• [Consigne de l'exercice]
Veuillez relever, dans le texte sur les nanoparticules ci-dessous, les actions que la modification de leur surface doit permettre aux nanoparticules d'accomplir.

━━━ Texte à analyser

Pour doter ces « moyens de transport » de propriétés sélectives, l’équipe de Xu a modifié la surface des nanoparticules, afin qu’elles puissent éventuellement « adhérer » à certains types de cellules, fusionner avec leurs membranes et libérer les enzymes d’édition de gènes à l’intérieur.
Ceci a nécessité quelques manipulations, à commencer par une sélection, en laboratoire, des meilleurs candidats parmi les têtes, queues et liants lipidiques, pour la formation de nanoparticules. Ceci fait, ces molécules ont été modifiées chimiquement pour optimiser le ciblage des cellules, puis testées sur des souris. « Les méthodes s’appuient sur la chimie combinatoire utilisée par l’industrie pharmaceutique pour concevoir les médicaments », explique Xu ; mais l’approche s’applique ici à la conception des « véhicules de livraison » et non de leur contenu.

━━━━━━
━━━ Données affichées

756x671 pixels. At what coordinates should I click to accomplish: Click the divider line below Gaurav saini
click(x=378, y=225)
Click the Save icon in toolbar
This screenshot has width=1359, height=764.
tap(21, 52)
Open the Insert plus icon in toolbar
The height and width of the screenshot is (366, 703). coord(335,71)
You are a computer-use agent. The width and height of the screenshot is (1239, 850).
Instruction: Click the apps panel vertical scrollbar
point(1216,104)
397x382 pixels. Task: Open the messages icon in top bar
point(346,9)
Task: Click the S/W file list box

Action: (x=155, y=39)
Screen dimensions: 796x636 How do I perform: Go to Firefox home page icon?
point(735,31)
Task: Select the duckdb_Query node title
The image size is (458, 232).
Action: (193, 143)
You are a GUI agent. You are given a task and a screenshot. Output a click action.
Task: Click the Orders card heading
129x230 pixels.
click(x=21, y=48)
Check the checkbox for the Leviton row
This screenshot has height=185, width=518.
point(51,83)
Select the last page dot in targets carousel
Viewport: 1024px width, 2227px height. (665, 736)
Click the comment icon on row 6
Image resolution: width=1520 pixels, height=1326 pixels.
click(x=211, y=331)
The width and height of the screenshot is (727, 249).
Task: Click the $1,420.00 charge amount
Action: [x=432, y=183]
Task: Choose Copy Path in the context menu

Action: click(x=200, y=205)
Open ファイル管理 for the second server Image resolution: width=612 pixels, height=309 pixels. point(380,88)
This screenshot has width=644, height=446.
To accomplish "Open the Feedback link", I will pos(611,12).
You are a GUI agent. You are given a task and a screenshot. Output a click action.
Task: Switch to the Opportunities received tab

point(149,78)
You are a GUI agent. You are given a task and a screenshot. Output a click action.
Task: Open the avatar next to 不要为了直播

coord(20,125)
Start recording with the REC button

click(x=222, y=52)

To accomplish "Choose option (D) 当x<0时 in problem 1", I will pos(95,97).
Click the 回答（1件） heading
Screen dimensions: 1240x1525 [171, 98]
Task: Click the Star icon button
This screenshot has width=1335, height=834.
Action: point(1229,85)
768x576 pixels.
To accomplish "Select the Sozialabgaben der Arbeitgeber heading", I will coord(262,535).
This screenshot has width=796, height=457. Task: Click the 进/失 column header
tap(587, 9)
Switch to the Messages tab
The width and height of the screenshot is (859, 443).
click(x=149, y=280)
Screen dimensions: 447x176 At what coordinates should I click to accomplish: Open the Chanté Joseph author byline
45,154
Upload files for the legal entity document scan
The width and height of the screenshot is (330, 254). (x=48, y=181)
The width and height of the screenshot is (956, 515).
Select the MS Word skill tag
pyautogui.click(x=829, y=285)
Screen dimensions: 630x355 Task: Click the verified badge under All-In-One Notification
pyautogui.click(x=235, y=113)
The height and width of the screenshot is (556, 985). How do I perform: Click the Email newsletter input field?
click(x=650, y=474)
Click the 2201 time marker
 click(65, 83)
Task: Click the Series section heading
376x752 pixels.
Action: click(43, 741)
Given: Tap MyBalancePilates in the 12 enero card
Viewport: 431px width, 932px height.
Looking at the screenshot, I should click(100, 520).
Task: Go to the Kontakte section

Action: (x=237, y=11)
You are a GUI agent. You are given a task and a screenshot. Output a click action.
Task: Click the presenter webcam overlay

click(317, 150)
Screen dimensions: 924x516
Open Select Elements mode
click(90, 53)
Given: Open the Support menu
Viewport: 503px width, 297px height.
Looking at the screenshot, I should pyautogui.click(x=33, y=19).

━━━━━━

• [Résultat de la tâche]
- adhérer à certains types de cellules
- fusionner avec leurs membranes
- libérer les enzymes d'édition de gènes à l'intérieur